Comenzaron a abrirse puertas para él, y finalmente se preparó para formalizar y poner a prueba su enfoque teórico ampliando su aplicación a las obras en color. Sus viajes a Túnez, Kairouan y Hammamet provocaron la explosión. En ese momento escribió en su diario: "El color se ha apoderado de mí, ya no necesito perseguirlo ... el color y me he convertido en uno. Soy un pintor". Composición, color expresivo, patrón como disparador de la memoria, la irrealidad de la imagen como expresión de un instante resplandeciente en el tiempo: nació el sistema de Klee, que lo perfeccionó durante sus años en la Bauhaus, después de que Walter Gropius (1883-1969) lo contactara en 1920 para proponerle convertirse en uno de los profesores centrales de la escuela. Trabajando en este marco de constante intercambio artístico e intelectual durante casi diez años, Klee analizó, nutrió y retocó sus procedimientos artísticos, haciendo de estos años de enseñanza particularmente productivos en términos creativos. También exploró otros modos funcionales, desarrollando por ejemplo su serie de cuadrados mágicos que utilizaban esquemas matemáticos para combinar color y composición.

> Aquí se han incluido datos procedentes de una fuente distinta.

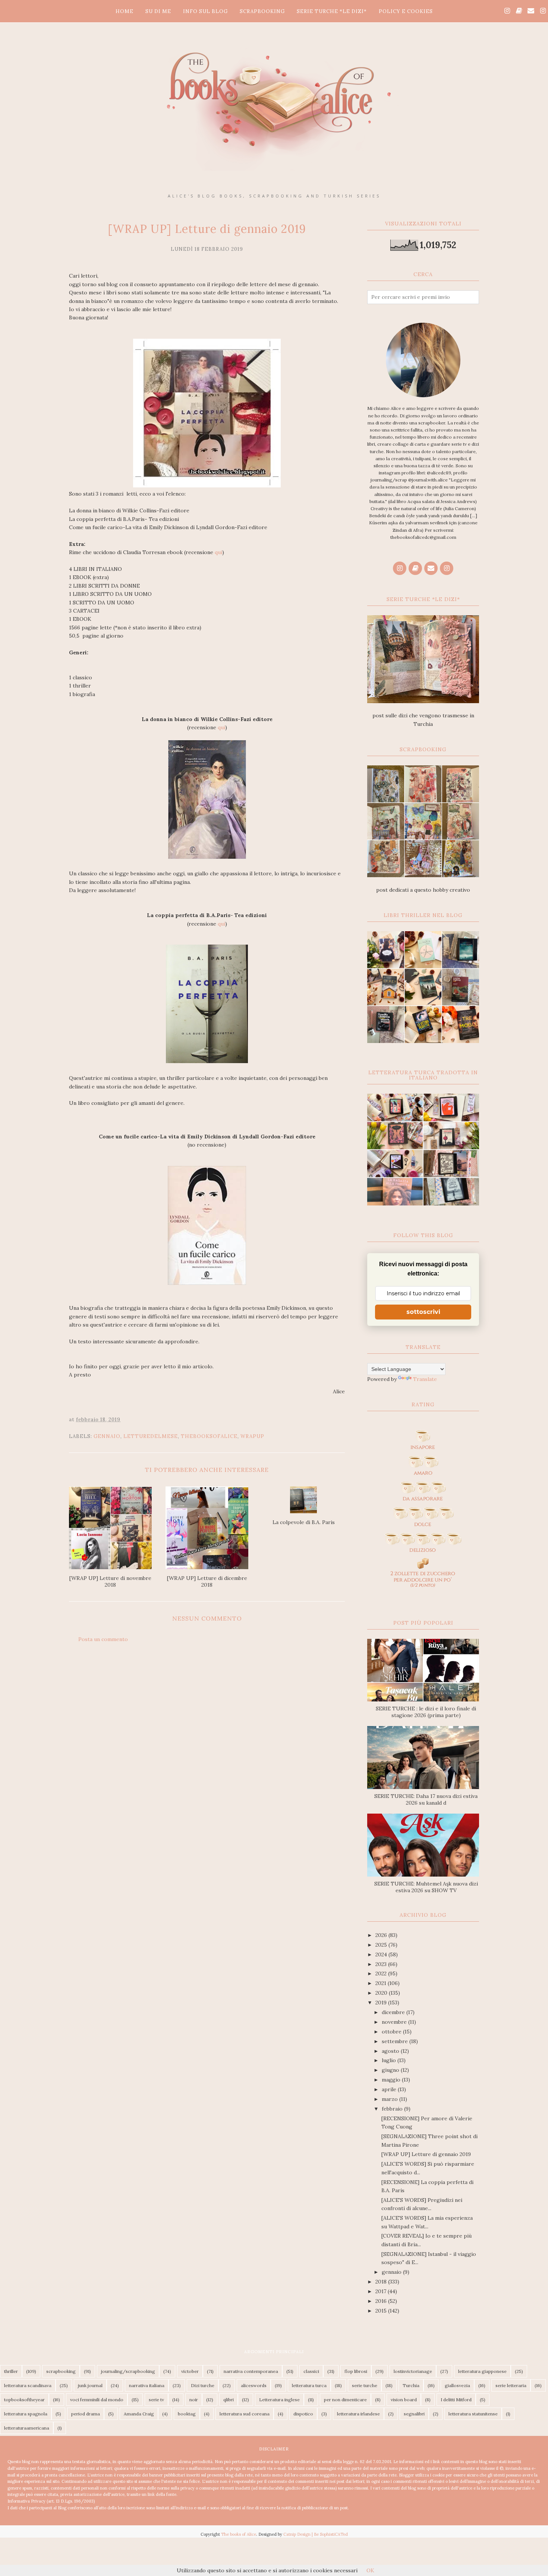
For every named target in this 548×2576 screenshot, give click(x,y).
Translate (425, 1379)
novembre (395, 2022)
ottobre (392, 2031)
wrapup (252, 1436)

Pero a medida que pasaba el tiempo, la enseñanza se convirtió en una restricción y obstaculizó su actividad creativa, por lo que dejó la Escuela Bauhaus en términos amistosos en 1930 y se unió a la Academia de Düsseldorf. Klee, siempre reacio a ver las cosas como eran, pronto se vio atrapado en el contexto político cada vez más embrutecedor y represivo de su época. Los nazis lo despojaron de su cargo y rápidamente denunciaron su arte como degenerado. Siguieron años duros para Paul Klee. Se fue de Alemania a Suiza, pero nunca encontró allí la efervescencia intelectual de los años anteriores. Se sentía cada vez más aislado y, por tanto, más afectado por la noticia de su enfermedad en 1935. Sabiendo que le quedaban pocos años de vida, redujo considerablemente sus actividades teóricas, hasta el punto de abandonarlas por completo, para consagrar. él mismo a la producción productiva exclusivamente. El conocimiento de su muerte inminente lo llevó a acelerar las innovaciones en sus procedimientos creativos desde 1938 en adelante. Por lo tanto, ganó una última vez ampliando el alcance de su trabajo.